The time has come for you to make your choice. What say you? But before you think me gone insane with power, before you take pity on those unfortunate people and decide to follow those “morals” of theirs, hold, I pray you, and ponder upon this for a second. What use are those pathetic people except as tools for us, those blessed by the World Spirit? They are weak, useless and unsightly. A disgrace and a blemish to this otherwise perfect world.

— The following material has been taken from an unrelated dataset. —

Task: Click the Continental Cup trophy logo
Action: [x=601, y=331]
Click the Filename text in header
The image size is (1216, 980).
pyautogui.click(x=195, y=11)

They are obstacles, I tell you, and I shall remove them one by one. And if you join them, you will meet with the same fate. You cannot escape us, your destiny is entwined with ours. Whether it turns outs positively or negatively depends on the choice that you are going to make. This world is only big enough for the World Spirit and those it blessed. The privileged few. You are one of them.

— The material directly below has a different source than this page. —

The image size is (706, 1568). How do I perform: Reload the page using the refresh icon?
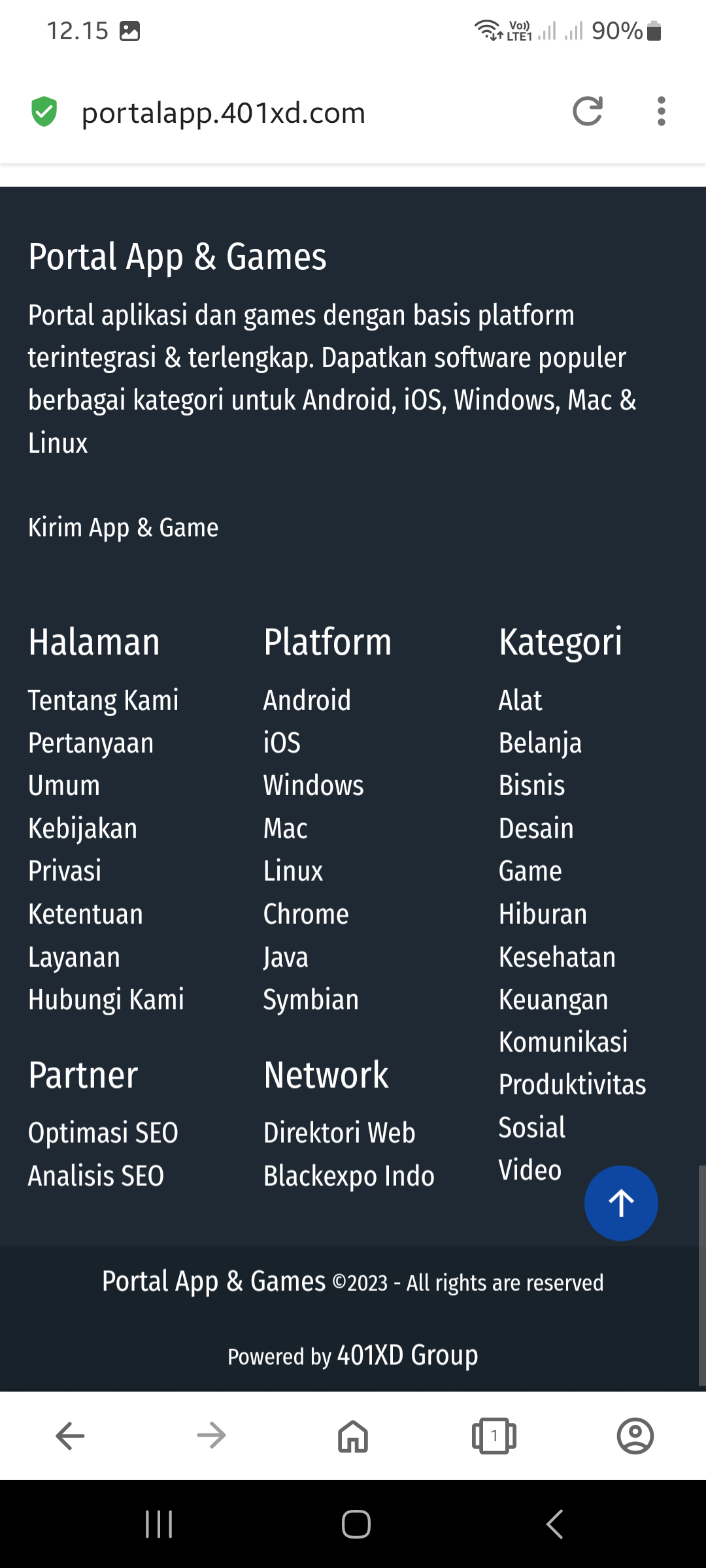pyautogui.click(x=588, y=112)
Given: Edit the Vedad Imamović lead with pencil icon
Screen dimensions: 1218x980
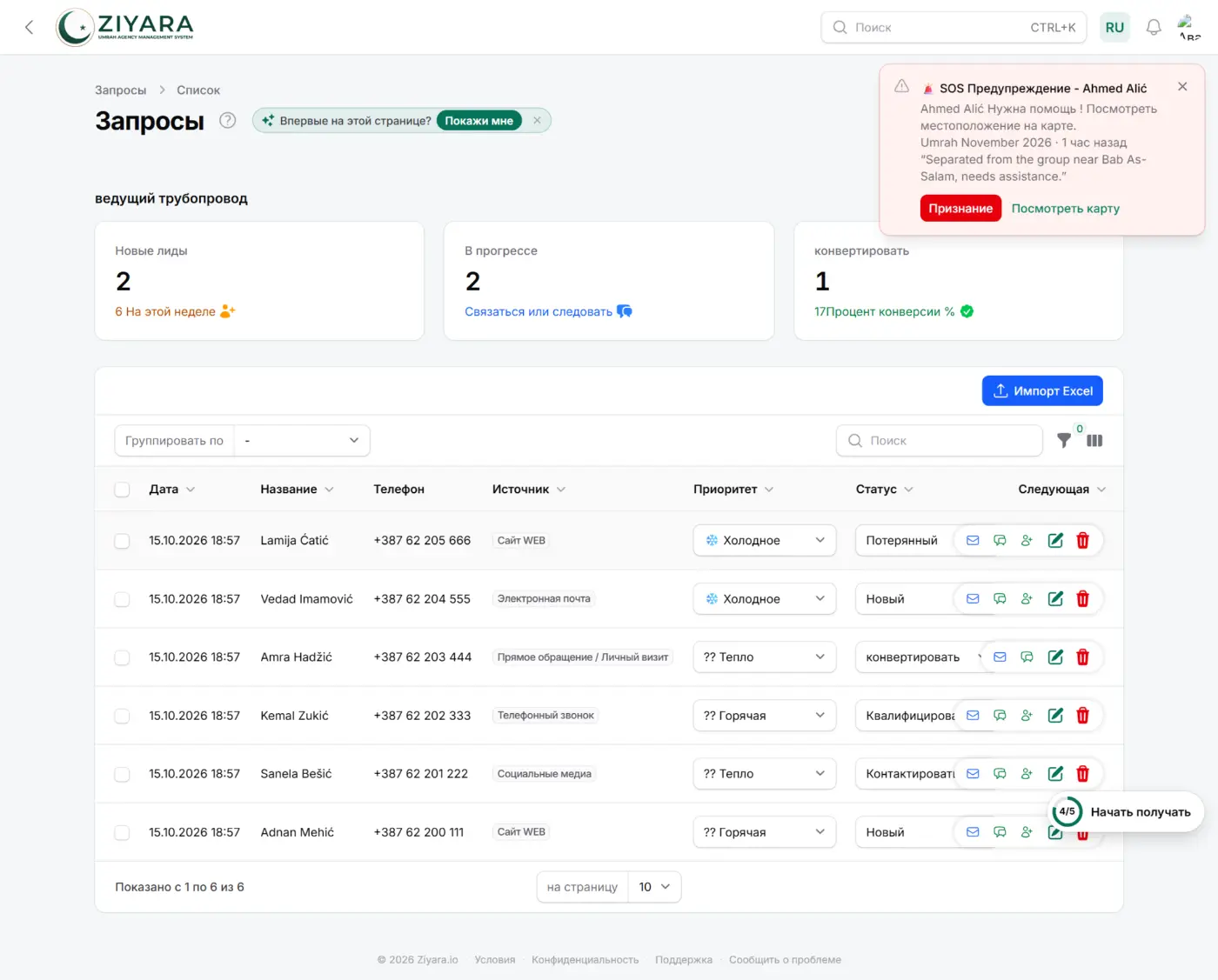Looking at the screenshot, I should coord(1055,599).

So, are you with us or against us? Either way, when the Red Eye of the Great Bull Auroch reaches the horizon, we will move. When it rides highest in the night sky, and the First Tree shrinks and hides amongst the stars, that is when we will strike. Soon, soon this world will be cleansed by all who defile it and we will rule supreme alongside the World Spirit. It will be as it always should have been, perfect.

Words: 750

Glossary
Monologue - A story/speech delievered by one person
Tendril - Something thin and curling
Aye - The old word for yes
Ken - The old word for knowledge
Hold - Wait
Pray - An old word. Used when asking or telling someone to do something ie. Pray tell.

Please post if there are any other words you do not understand.

ScarWolf
March 1st, 2008, 11:03 AM
Wow.

xDD Reeealllyy descriptive, draws the reader in immeadiatly. You're a fantastic monologue writer :P Captured the character entirely in those 683 words ;)

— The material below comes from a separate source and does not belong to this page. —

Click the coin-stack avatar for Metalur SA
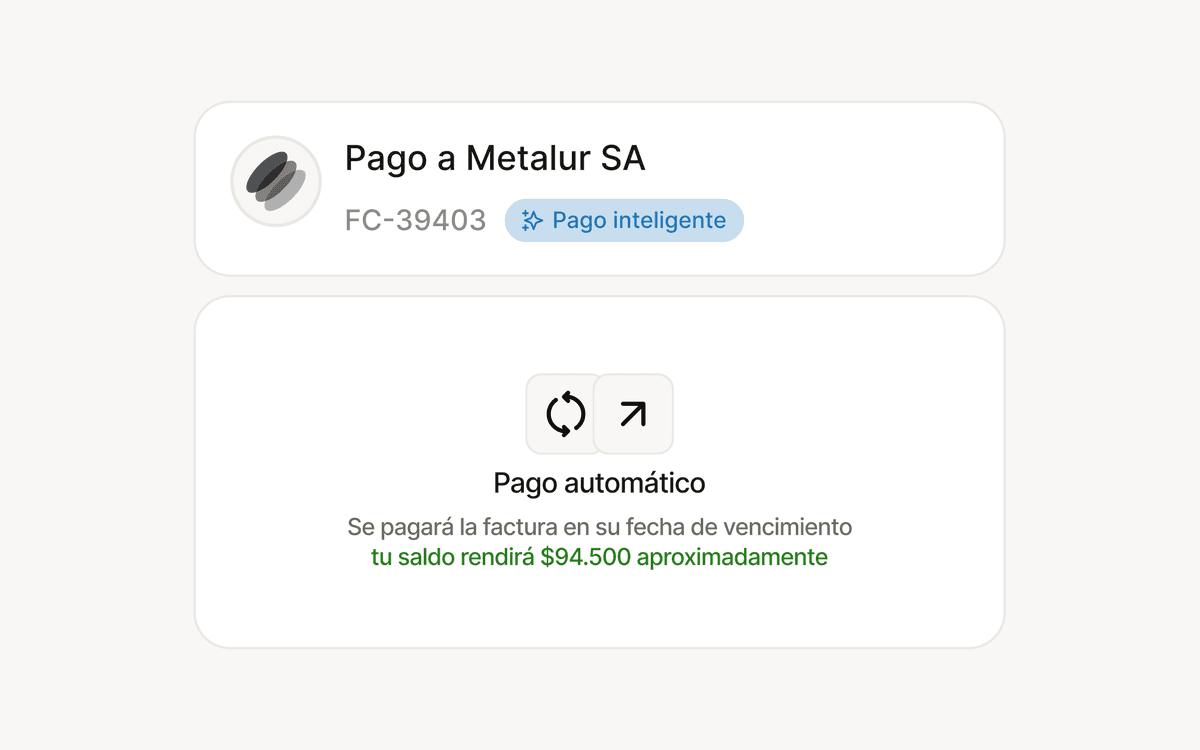The width and height of the screenshot is (1200, 750). click(276, 181)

Very good start to the competition.

MidnightSWolf
March 1st, 2008, 11:27 AM
Reeally? ^^ I was afraid it was too short.

daydreameroboes
March 1st, 2008, 01:45 PM
Its incredible. Seriously. I'm amazed =D

MidnightSWolf
March 1st, 2008, 01:49 PM
Thanks. I really needed the reassurance. The more I read it, the less impressive it is.

Tinuviel
March 1st, 2008, 01:53 PM
It's so beautiful and mysterious...wow. You're an incredible writer, 12am.

corlupa
March 1st, 2008, 05:42 PM
:((((((( I thought mine was good but then I read yours and was like wow that's awesome!! you have a chance at winning!!!
and I hope I do too

MidnightSWolf
March 1st, 2008, 11:27 PM
It's only the second day of the competition >.< Ouch is gonna come in with a love story. I can't write love stories!! Only mystery.

Hmm... I wonder, I might be able to turn this into a story, a novel even.

Anyway, I've updated the monologue. 750 words now ^^ From what was originally 683 words.

ShadowWolfGirl
March 2nd, 2008, 06:01 PM
Hey, isn't that what you posted for Selisha? I love the story anyway.......

MidnightSWolf
March 2nd, 2008, 11:50 PM
Yup, it was a summary of this story. I just liked the post so much, and it just happened to be in first person, so I expanded it into 750 words. Wasn't easy, I tell you.

Hmm, in February, I just happened to make a cave painting the same day the competition theme was announced.
In March, I just happened to post in my very first first-person rp.
Is that telling you something?

ShadowWolfGirl
March 3rd, 2008, 02:05 AM
That you'll be able to tell me what the next comp theme will be?

Wolfwings
March 8th, 2008, 09:12 PM
That's really good! I like it, might be better than mine. :p
You have a good chance of winning!

ragre
March 8th, 2008, 09:15 PM
I love it! And I thought mine was good. *Sighs* Oh well. Good luck! You have a really good chance of winning ...unlike me.

MidnightSWolf
March 9th, 2008, 07:58 AM
We all think that ours is good, that we read someone's else...
Anyway, your's has a lot of humour ragre.

ragre
March 9th, 2008, 01:29 PM
Well, that's how I like to write first-person stories. I like to invite the reader to enjoy the story, with little jokes here and there, trying to entertain them. I like to keep my stories open, for people to feel like they're actually part of the story, while most people write it like it's closed, with no room for imagination or humour, but cold, hard facts.